In short, Fisher said investors are paying “very stiff prices” for financial assets that may not be priced at the correct level relative to their underlying value. He advised the seniors housing industry to be “extremely wary.”
Fisher acknowledged the Fed’s role in helping to create this pricing bubble. “We had to save the economy when it imploded. We cut interest rates to zero at the end of 2008,” he explained.
Shortly thereafter, the Federal Reserve also expanded its purchase of U.S. Treasury securities and agency mortgage-backed securities. “By the beginning of 2009, we had doubled our balance sheet to $1.75 trillion. It’s now over $5 trillion,” said Fisher.
Those moves, known as quantitative easing, helped lower interest rates and expand the money supply. The stock market soared for several years as a result, but in the past six months has experienced a high degree of volatility.
“The volatility that we’ve engineered is now quite extreme. There’s a lot of money sloshing around in the hull of the ship of the global economy,” said Fisher. “Through our purchases at the Federal Reserve, we expanded the balance sheet of the Fed dramatically.”
“When you buy something you pay for it,” he continued. “In the case of the Federal Reserve, we bought Treasuries and mortgage-backed securities. We paid the commercial banks, the depository institutions for those instruments. And they put it back on the balance sheets of the 12 federal reserve banks. There is now $2.5 trillion of excess reserves on the balance sheet of the 12 federal reserve banks.”
All that cash in the global economy can be a blessing and a curse, emphasized Fisher. It is precisely at times such as these that Fisher likes to quote Scottish author Charles Mackay, who wrote a book titled “Extraordinary Popular Delusions and the Madness of Crowds.”
“Every age has its peculiar folly: some scheme, project or fantasy into which it plunges, spurred on by the love of gain, the necessity of excitement, or the force of imitation. Men, it has been well said, think in herds; it will be seen that they go mad in herds, while they only recover their senses slowly, and one by one,” wrote Mackay.

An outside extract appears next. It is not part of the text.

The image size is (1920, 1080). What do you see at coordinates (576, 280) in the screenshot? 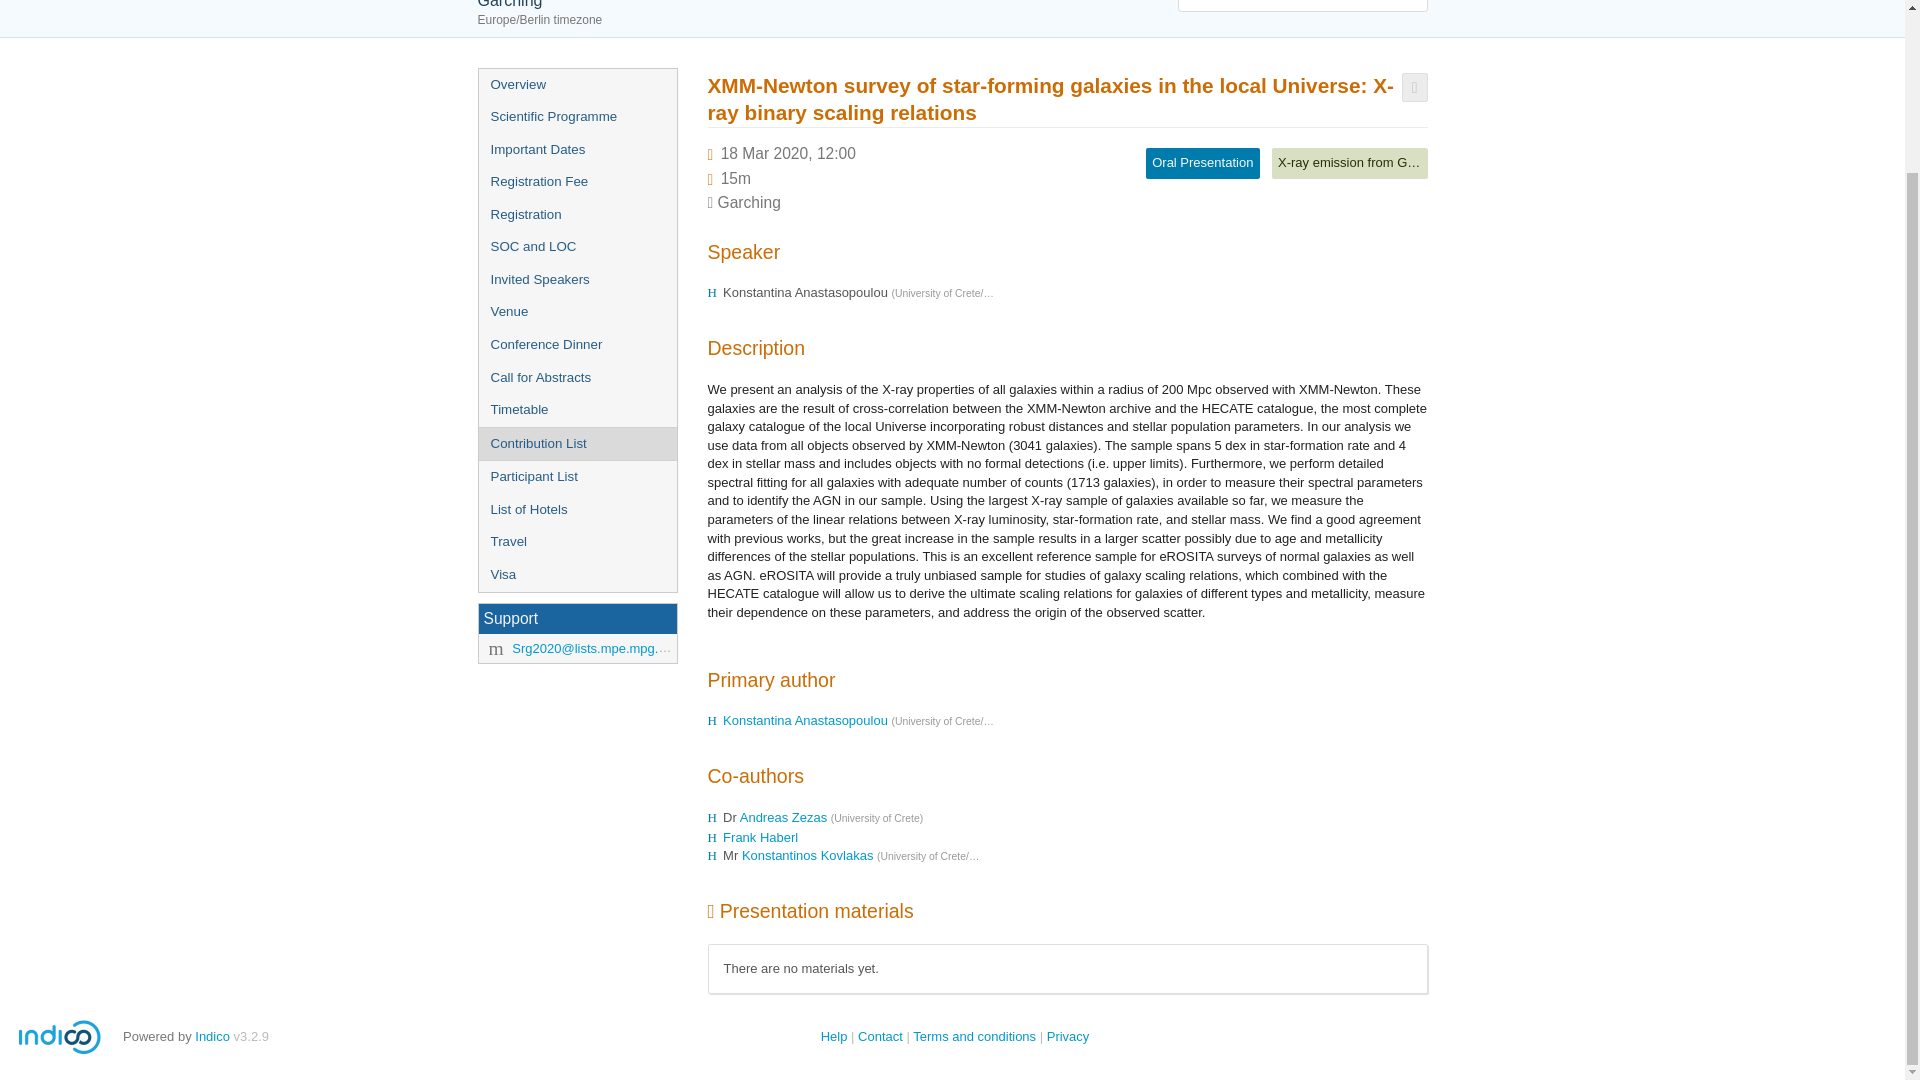
I see `Invited Speakers` at bounding box center [576, 280]. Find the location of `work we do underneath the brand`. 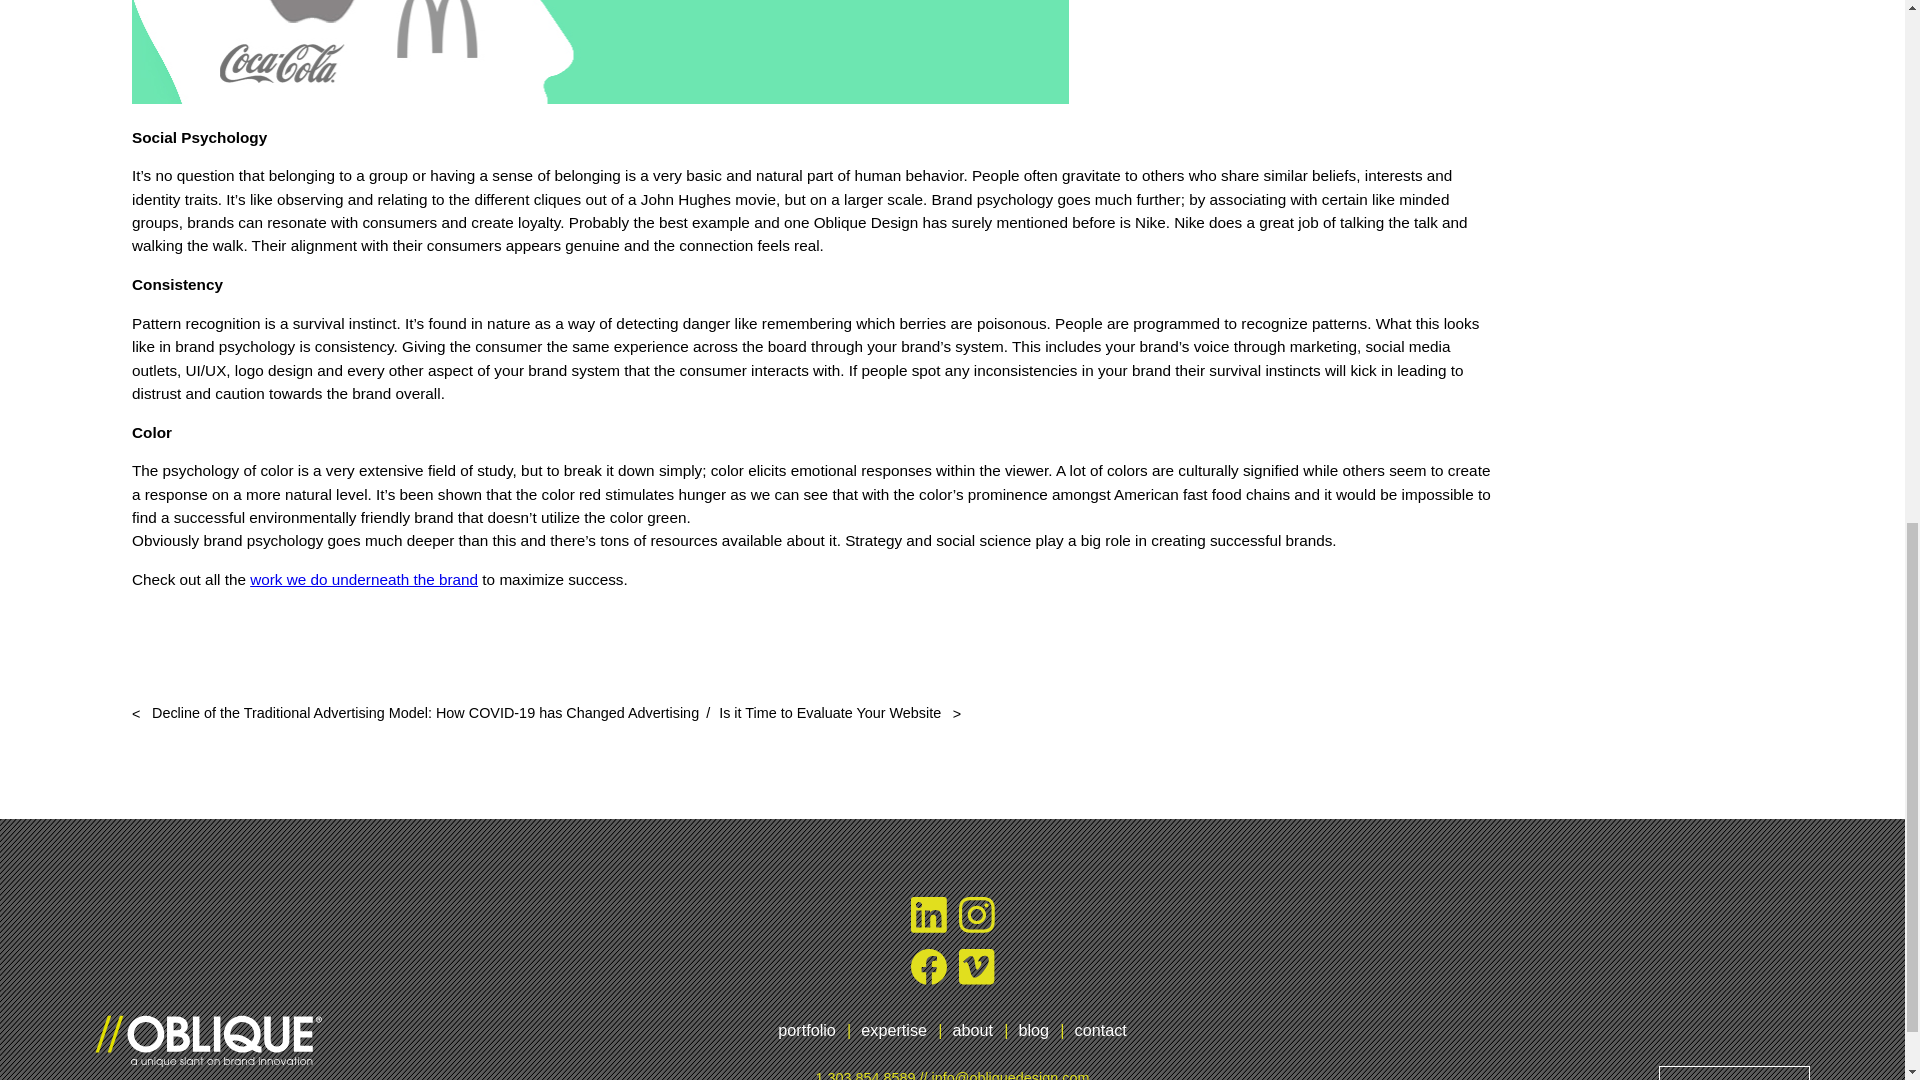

“I tell every young economist and every young investor that comes to my office that’s the only book you need to read,” said Fisher. “It was written in 1841.”
After the Federal Reserve cut interest rates to near zero, flattened the yield curve and lowered the hurdle for discounting fewer cash flows, the herd took over, explained Fisher.
He reiterated that the herd has driven the prices of financial assets to extreme levels. “Therein lies the disconnect, in my view, between the real economy and the financial markets.”